Markets continue there optimistic trend as speculation of the Spanish bailout still looms

Tom Tong17/Oct/2012Currency Updates


Sterling rose against the dollar on Tuesday as demand for perceived riskier currencies improved, although it lagged against the euro on concerns that slowing UK inflation will give the Bank of England more room to ease policy.

Consumer price inflation in September rose 0.4 percent from a month ago, in line with expectations, but slowing from a 0.5 percent rise in August. For the year, inflation rose 2.2 percent in September, lower than the 2.5 percent annual rise seen in August but is in line with forecasts. Due to the fact that Tuesday’s date was so in line with expectations we did not see the volatility the markets were expecting.

The pound is very sensitive to big data surprises. If we get a miss (on employment data) it would be very negative for sterling. Of late, the jobs market in the UK has shown signs of a recovery despite a recession. Analysts expect the jobless rate to remain steady at 8.1 percent for August when data is released on Wednesday. However, concerns are also gaining pace over important data due later in the week such as retail sales figures as well as Bank of England (BoE) minutes today – this may add to the risk of the central bank opting for more asset-buying quantitative easing (QE) next month.


The euro rose to a one week high against the dollar on Tuesday following speculation that Spain is moving closer to asking for a bailout. The single currency was 0.5 percent higher, rising to a one-month high with resistance at its 200-day moving average, as it continued to hold well above chart support helped by an improvement in the German ZEW’s economic sentiment, which saw the reading of -11.5. This was higher than the expected reading of -14.6.

Rumours about Spain fuelled most of the euro’s gains on Tuesday. A formal Spanish aid request would initiate the European Central Bank Spanish bond buying which would lower the nation’s borrowing costs. However, whilst reports circulate that Spain is moving closer to a bailout, much uncertainty remains.

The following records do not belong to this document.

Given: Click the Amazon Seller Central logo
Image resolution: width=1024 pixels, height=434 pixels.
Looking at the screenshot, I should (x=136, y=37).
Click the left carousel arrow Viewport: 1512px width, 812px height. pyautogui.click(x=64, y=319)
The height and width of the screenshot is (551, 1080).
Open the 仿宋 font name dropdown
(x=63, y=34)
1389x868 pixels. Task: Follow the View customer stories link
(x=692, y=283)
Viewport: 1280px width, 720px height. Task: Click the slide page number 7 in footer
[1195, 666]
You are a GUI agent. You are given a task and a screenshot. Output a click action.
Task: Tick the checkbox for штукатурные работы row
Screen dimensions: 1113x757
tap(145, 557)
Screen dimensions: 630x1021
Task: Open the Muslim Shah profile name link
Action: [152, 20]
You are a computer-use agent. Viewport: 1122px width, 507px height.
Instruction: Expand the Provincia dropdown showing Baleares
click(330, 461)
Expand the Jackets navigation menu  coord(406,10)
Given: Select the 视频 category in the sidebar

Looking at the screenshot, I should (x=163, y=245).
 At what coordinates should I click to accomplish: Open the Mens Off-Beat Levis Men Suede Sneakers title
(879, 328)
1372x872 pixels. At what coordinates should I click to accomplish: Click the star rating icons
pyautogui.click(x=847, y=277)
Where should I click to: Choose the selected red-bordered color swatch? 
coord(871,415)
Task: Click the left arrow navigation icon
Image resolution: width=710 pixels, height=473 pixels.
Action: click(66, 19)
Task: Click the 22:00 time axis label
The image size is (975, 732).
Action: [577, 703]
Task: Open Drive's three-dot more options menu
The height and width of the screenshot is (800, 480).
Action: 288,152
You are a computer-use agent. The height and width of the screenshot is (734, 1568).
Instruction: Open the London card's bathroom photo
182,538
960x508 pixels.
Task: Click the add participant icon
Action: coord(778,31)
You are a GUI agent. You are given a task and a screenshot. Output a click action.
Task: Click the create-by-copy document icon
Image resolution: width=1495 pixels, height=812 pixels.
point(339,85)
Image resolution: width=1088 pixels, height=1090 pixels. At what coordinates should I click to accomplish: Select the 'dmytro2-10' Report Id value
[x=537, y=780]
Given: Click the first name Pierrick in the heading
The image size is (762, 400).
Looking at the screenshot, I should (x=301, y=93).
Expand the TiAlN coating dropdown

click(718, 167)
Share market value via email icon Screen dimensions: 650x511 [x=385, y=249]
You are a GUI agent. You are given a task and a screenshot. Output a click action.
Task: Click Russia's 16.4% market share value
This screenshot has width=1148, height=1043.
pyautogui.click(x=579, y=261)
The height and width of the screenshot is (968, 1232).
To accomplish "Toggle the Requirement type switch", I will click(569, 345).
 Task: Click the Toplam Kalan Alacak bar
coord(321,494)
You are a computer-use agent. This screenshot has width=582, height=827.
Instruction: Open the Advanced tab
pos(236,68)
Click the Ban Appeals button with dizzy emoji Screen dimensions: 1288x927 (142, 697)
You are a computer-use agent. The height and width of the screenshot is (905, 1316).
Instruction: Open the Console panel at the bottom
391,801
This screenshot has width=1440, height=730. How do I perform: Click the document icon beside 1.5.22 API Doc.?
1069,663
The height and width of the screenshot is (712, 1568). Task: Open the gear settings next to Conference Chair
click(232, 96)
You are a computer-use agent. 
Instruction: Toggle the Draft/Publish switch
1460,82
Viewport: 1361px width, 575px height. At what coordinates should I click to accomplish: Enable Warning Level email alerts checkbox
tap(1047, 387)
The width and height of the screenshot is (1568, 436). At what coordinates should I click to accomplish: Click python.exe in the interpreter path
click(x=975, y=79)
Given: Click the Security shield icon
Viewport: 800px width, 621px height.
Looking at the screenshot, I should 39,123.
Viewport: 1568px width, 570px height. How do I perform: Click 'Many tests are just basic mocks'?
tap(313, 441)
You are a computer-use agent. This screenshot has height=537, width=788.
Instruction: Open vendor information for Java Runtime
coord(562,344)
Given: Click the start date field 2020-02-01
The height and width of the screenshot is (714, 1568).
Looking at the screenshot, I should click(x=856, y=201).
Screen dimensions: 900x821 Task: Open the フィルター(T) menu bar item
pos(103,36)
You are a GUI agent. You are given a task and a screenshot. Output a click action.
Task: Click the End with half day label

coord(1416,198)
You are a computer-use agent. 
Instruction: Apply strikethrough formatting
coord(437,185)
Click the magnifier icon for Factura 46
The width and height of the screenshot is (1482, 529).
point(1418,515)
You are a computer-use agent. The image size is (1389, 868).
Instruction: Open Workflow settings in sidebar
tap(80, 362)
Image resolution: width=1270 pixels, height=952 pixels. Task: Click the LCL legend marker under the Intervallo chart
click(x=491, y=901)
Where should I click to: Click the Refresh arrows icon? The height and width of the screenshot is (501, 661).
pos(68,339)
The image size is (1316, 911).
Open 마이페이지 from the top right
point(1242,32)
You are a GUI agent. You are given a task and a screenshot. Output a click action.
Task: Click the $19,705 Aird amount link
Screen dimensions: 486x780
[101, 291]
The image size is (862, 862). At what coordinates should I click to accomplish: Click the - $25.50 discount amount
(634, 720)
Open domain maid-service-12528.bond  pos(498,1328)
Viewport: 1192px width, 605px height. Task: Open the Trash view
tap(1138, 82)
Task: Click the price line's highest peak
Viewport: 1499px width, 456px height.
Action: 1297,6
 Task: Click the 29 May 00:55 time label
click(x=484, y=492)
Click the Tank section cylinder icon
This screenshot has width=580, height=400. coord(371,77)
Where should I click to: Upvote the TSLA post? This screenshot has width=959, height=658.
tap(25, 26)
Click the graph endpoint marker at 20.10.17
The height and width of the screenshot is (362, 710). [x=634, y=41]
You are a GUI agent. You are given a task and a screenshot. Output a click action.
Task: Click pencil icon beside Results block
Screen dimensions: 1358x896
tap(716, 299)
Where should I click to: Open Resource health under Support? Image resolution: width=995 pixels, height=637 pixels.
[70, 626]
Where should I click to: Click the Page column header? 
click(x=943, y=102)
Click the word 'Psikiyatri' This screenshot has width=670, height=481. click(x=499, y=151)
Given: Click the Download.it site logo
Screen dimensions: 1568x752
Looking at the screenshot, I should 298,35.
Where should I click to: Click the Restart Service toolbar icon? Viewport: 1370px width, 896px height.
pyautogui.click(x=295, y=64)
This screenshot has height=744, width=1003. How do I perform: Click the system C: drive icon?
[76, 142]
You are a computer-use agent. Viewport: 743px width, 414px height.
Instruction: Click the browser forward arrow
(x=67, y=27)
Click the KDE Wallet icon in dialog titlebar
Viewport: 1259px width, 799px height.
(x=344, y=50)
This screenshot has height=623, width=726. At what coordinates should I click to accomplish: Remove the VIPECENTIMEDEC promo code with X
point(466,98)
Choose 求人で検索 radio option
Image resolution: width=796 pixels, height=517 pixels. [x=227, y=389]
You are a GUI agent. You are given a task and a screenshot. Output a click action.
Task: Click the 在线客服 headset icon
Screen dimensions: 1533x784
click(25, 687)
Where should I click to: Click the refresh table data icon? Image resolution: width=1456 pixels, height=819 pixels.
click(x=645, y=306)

The dollar weakened yesterday against the euro and sterling. This was partly due to better than expected German ZEW economic survey, but also on rumours that Spain might finally request a bailout come November. In the US data was mixed. Core CPI failed to meet expectations and showed that the inflation rate was only at 0.1%, although 0.2% was forecast. Today, the Greenback’s price action will depend on the result of the building permits and housing starts which is scheduled to publish at 12:30. If they come in better than expected, we could see another risk rally.